The intense uptake in the heart of the mouse bearing the skin tumors provided an ideal dataset to examine differences between FBP, OSEM, and our OSEM(DB) image reconstructions. Mouse heart images were reconstructed with each of the three different reconstruction techniques (after FORE rebinning). Transaxial and coronal slices through the heart (non-reoriented) are illustrated in Figure 10. The images reconstructed using OSEM are slightly sharper than the FBP images. The OSEM(DB) images were significantly sharper due to the resolution recovery associated with modeling the 2-D detector response function within the system matrix. Hot spots are visible in each of the image sets. Because they appear in the FBP images, we believe they are either a normalization artifact or physiologic uptake differences in the heart rather than an artifact caused by the iterative reconstruction methods. Figure 11 shows a maximum intensity pixel display through the whole-body mouse image volume reconstructed by the FORE + OSEM(DB) approach. FDG uptake of skin tumors are well recognized with improved resolution by the FORE + OSEM(DB).

Heart images of p53 heterozygote mouse. FORE + FBP, 0.9 mm Hamming filter: (A) Coronal slice; (B) Transaxial slice. FORE + OSEM, 0.9 mm Gaussian postfilter: (C) Coronal slice; (D) Transaxial slice. FORE + OSEM(DB): (E) Coronal slice; (F) Transaxial slice.

Maximum intensity pixel projection image of p53 heterozygote mouse reconstructed by FORE + OSEM(DB). The same mouse data as Figure 10 was used for the reconstruction.
Conclusions
The main limitation of the QuickPET II single detector ring system is the low count rate capability of the data acquisition system. To overcome this limitation, a high bandwidth data acquisition system using the IEEE 1394a SBP-2 protocol is under development for the full MiCES system [12].
The measured image resolution using FBP is approaching our goal for isotropic <1 mm FWHM, and improved detector alignment correction algorithms will achieve this goal.

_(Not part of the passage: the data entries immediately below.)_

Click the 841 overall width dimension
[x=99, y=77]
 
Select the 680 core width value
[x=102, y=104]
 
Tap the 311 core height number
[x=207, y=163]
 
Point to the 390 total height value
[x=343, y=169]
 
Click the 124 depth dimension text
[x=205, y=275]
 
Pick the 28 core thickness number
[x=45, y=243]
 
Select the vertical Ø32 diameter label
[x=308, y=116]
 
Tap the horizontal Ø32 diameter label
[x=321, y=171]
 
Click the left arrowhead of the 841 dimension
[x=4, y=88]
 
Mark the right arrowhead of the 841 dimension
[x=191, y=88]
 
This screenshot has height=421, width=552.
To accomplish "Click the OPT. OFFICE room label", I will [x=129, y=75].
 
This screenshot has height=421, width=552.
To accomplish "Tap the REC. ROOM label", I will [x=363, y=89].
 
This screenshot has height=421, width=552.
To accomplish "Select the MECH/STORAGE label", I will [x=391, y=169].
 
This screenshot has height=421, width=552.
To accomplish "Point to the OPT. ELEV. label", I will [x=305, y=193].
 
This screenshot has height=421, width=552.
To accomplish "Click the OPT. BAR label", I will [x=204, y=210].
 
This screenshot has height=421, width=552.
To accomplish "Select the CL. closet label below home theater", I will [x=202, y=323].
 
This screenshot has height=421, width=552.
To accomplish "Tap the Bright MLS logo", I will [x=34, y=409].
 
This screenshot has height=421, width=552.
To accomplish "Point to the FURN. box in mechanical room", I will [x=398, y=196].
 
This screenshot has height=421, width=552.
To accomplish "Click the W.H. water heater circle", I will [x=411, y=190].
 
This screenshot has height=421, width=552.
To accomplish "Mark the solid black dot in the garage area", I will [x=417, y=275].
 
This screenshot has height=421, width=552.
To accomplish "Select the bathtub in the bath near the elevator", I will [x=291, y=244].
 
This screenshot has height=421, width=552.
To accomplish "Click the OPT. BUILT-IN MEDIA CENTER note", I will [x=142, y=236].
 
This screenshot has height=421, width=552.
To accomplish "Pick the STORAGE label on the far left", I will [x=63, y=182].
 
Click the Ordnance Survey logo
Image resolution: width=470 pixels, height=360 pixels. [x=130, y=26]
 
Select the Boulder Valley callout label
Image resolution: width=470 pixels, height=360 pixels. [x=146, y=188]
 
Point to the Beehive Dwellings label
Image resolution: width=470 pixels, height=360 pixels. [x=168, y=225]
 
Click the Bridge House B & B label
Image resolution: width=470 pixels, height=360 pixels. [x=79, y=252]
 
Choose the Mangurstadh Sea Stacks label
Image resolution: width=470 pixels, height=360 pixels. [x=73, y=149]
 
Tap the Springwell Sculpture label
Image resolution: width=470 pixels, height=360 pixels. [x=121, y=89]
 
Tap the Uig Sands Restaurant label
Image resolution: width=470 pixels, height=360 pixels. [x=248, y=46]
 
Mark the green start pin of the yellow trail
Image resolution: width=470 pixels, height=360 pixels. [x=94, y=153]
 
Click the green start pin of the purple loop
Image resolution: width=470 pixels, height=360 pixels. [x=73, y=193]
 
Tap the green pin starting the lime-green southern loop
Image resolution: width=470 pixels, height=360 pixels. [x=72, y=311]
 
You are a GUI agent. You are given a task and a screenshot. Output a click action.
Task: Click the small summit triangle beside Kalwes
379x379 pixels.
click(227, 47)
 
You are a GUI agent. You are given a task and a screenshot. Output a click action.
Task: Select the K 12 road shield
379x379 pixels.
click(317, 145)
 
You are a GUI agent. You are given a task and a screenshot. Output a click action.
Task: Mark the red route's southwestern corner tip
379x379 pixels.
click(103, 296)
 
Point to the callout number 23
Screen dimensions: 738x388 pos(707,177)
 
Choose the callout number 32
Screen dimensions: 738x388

Results from the mouse studies demonstrate the high-resolution imaging potential of the MiCES PET system for in vivo imaging. Keeping the mouse sedated during the uptake phase for FDG imaging is important. How gas anesthesia (e.g., isoflurane) affects the physiologic state of the animal needs further exploration.
The mouse heart images demonstrate the potential for using accurate modeling of the imaging system to improve image resolution for very high resolution imaging systems.
In conclusion, a single ring version of our MiCES small-animal PET system is operational and has been used for static PET imaging of mice using 18F labeled radiotracers. The image resolution for the system has been measured at 1.2 mm FWHM using FBP with a ramp filter for a line source centered in the FOV of the system. We expect improvements in the resolution as new front-end detector electronics and better mechanical misalignment corrections are implemented. Methods to estimate residual misalignments for each of the 6 degrees of freedom associated with the location and orientation of each detector module are under development. Image reconstruction methods that include models of the physical effects associated with high-resolution scanning have significant potential to improve the reconstructed spatial resolution. With the QuickPET II evaluation system, structures such as the right ventricle of the heart are already visible using FDG.
Footnotes
Acknowledgments
This work was supported by in part by PHS grants CA88194, CA74135, EB002117, and U01ES10045. The authors thank Drs. Ken Krohn, Steve Shoner, and John Grierson for providing us with FDG for the system calibration and mouse imaging studies. The authors would also like to acknowledge the laboratories of Drs. Warren Ladiges and Chris Kemp whose mice were used in the imaging studies.